For those who don’t know: the premise of the show is that human beings made millions of robots known as cylons that developed artificial intelligence. The cylons decide to wipe out the human race because of our defects and all but succeed in a suprise nuclear attack.

The last 40,000 humans escape in a ragtag spaceship fleet led by the obsolete war “battlestar” called Gallactica. Eventually, in desperation, the fleet strikes out for their mythical planet of origin—Earth—their enemy hot on their tails.

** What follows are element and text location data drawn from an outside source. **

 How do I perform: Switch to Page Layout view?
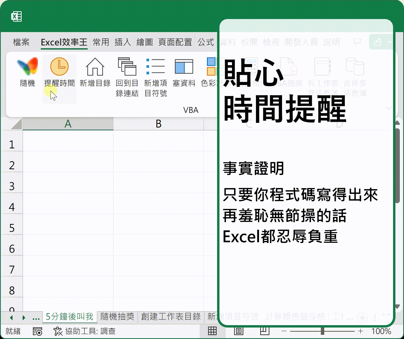238,331
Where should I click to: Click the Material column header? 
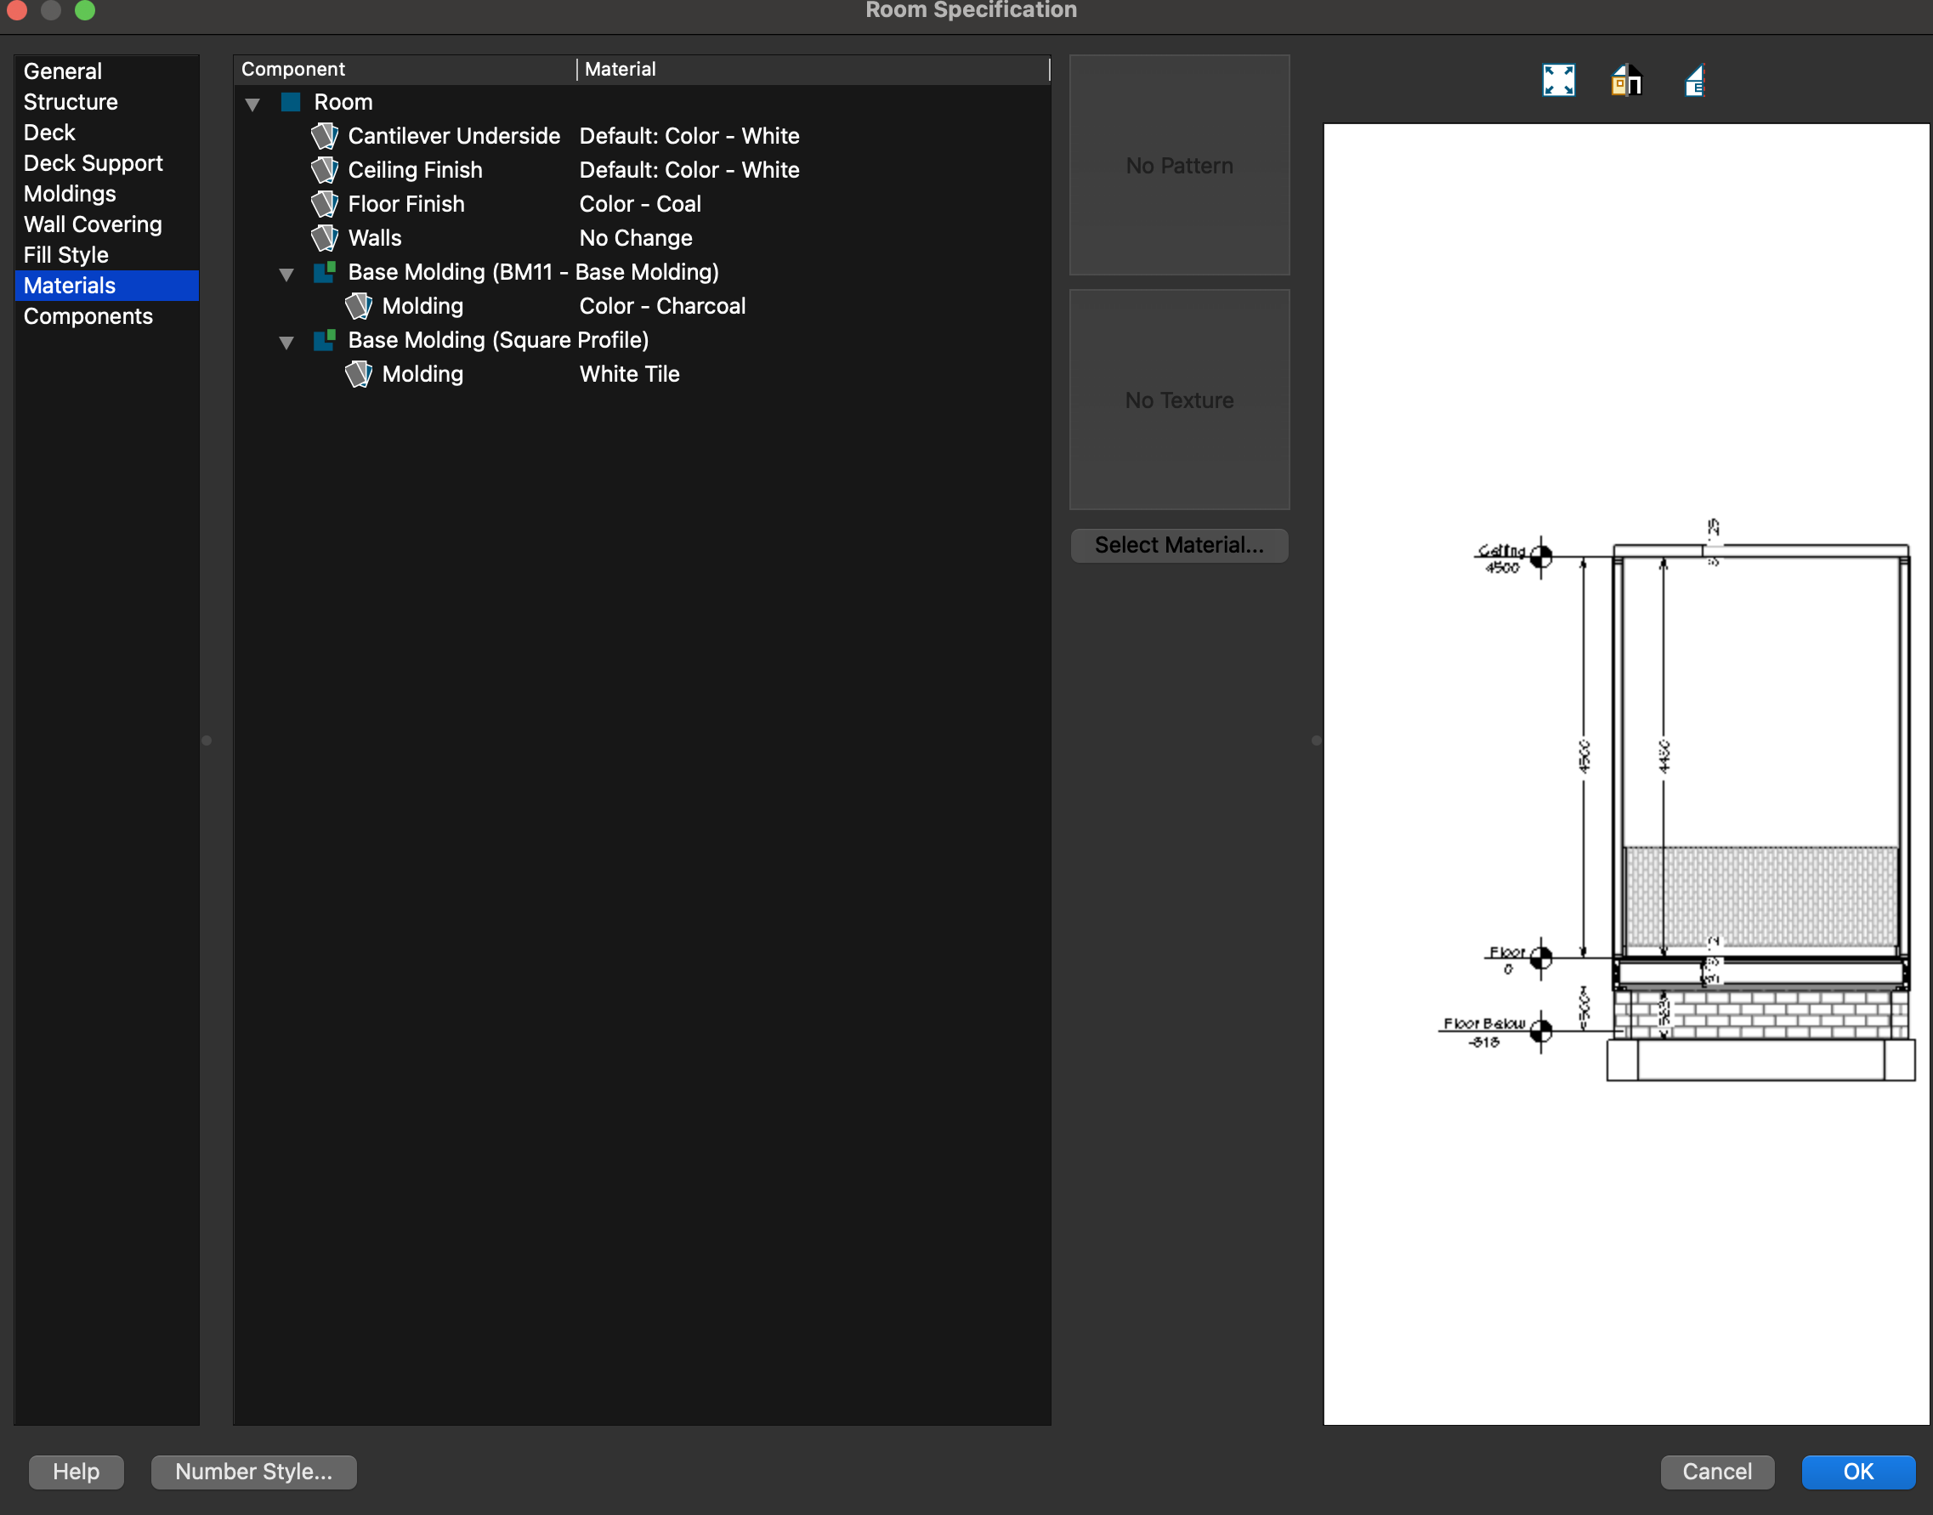pos(620,69)
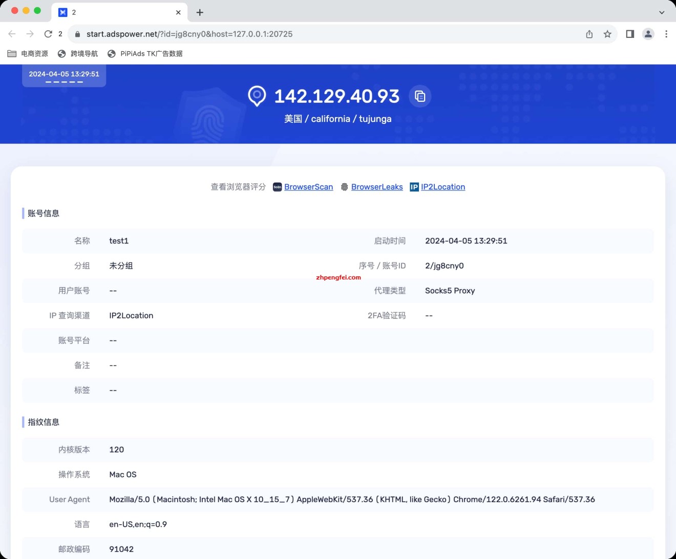Copy the IP address 142.129.40.93

pyautogui.click(x=420, y=96)
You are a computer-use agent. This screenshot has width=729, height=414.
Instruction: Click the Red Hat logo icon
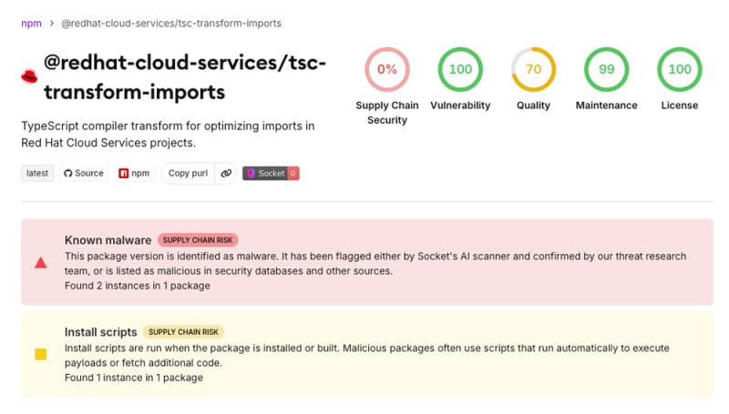(x=29, y=76)
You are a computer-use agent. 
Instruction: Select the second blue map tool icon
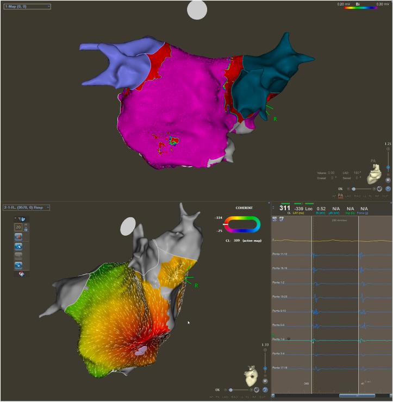(x=18, y=246)
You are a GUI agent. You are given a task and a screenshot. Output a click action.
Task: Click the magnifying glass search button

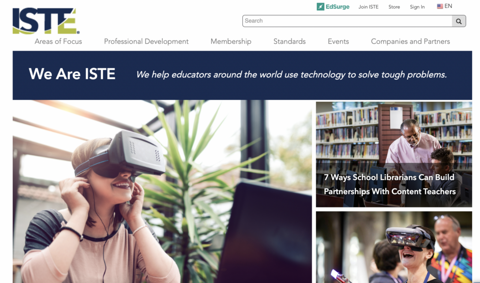pos(458,21)
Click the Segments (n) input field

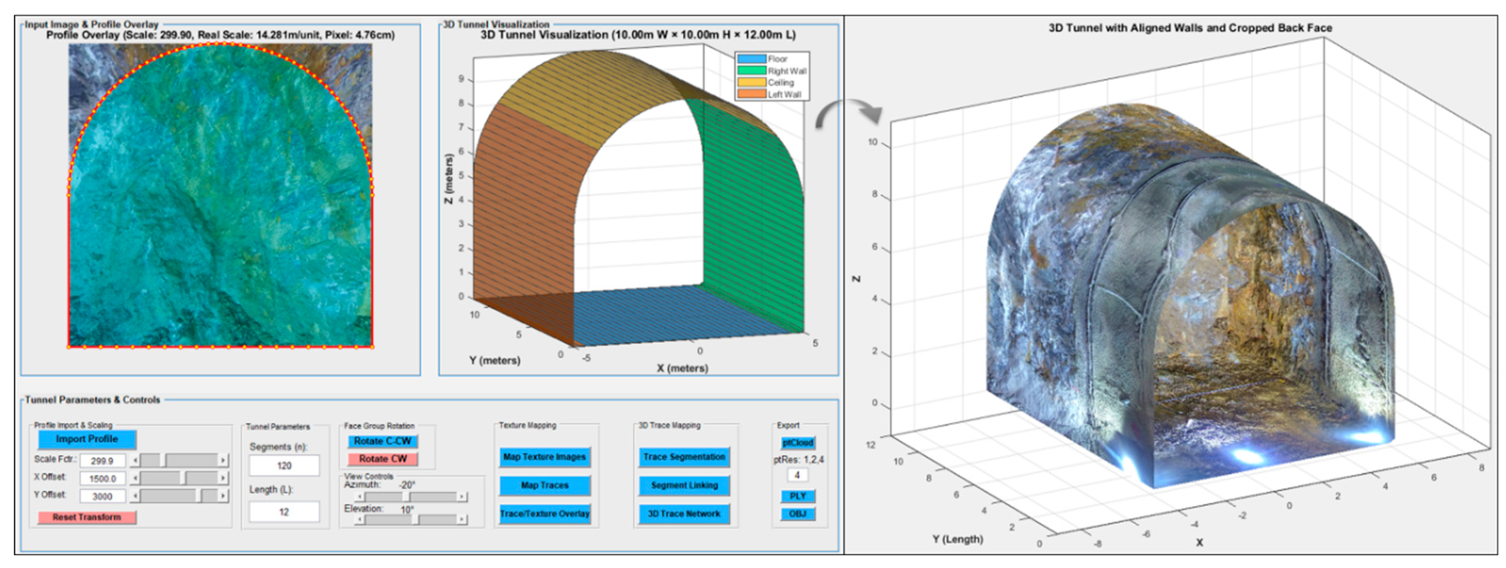[x=284, y=466]
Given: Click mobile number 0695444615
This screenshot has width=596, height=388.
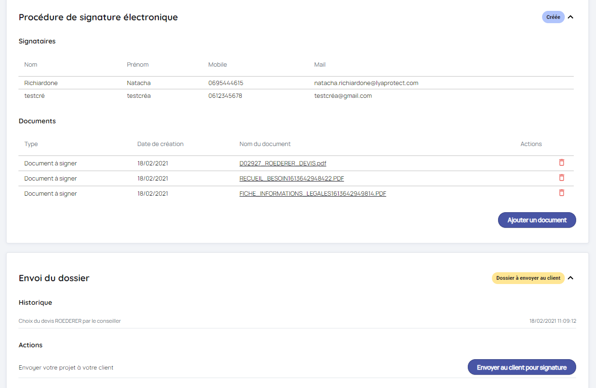Looking at the screenshot, I should (x=226, y=83).
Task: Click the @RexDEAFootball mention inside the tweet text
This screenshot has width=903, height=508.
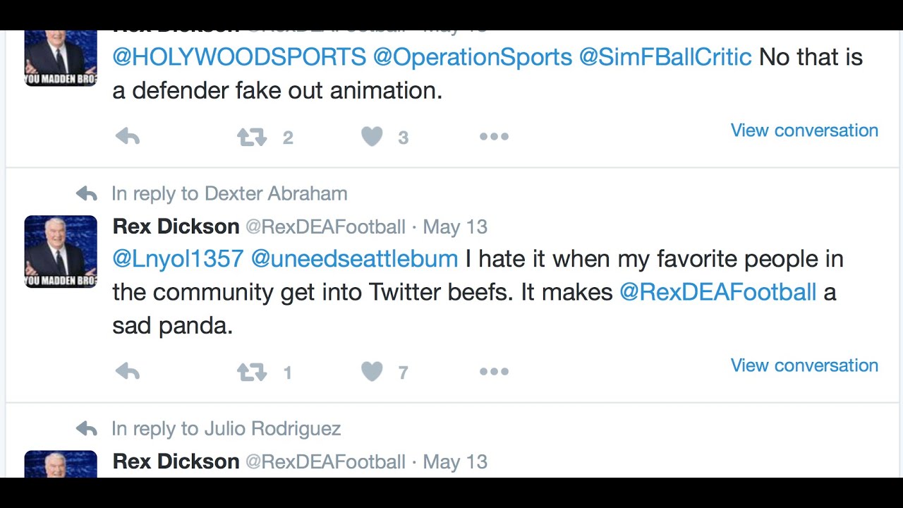Action: coord(717,292)
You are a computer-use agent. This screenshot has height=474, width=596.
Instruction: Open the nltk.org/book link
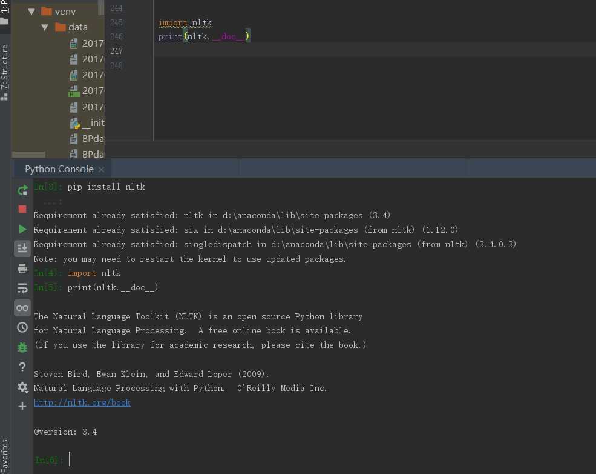[x=82, y=402]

The cylons were able to infiltrate into human society—and the escaping fleet—because they developed 9 “models” that look and feel human—with the women super hot in order to attract the teenage boy (and middle age man) crowd. What’s more, the “human” cylons can’t die. If one is killed, it is resurrected, memories intact, in a vat on a resurrection ship: A transhumanist’s most devout fantasy! Come to think of it, cylons are transhumanists: They are post human, fully conscious, enhanced, and immortal.

One of the latest twists in the tale has been a civil war breaking out among the cylons, with the rebels now working with the humans. A plan is afoot to destroy the core resurrection ship, meaning that cylons will become mortal, just like us. To sell the plan to a doubting governing council, “Six” one of the cylons, gives a short speech. It struck me that it was worth transcribing and posting here, because shades of Leon Kass, it rebukes the transhumanist fundamental goal of material immortality:

In our civil war, we’ve seen death. We’ve watched our people die: Gone forever. As terrible as it was, beyond the reach of the resurrection ship, something began to change.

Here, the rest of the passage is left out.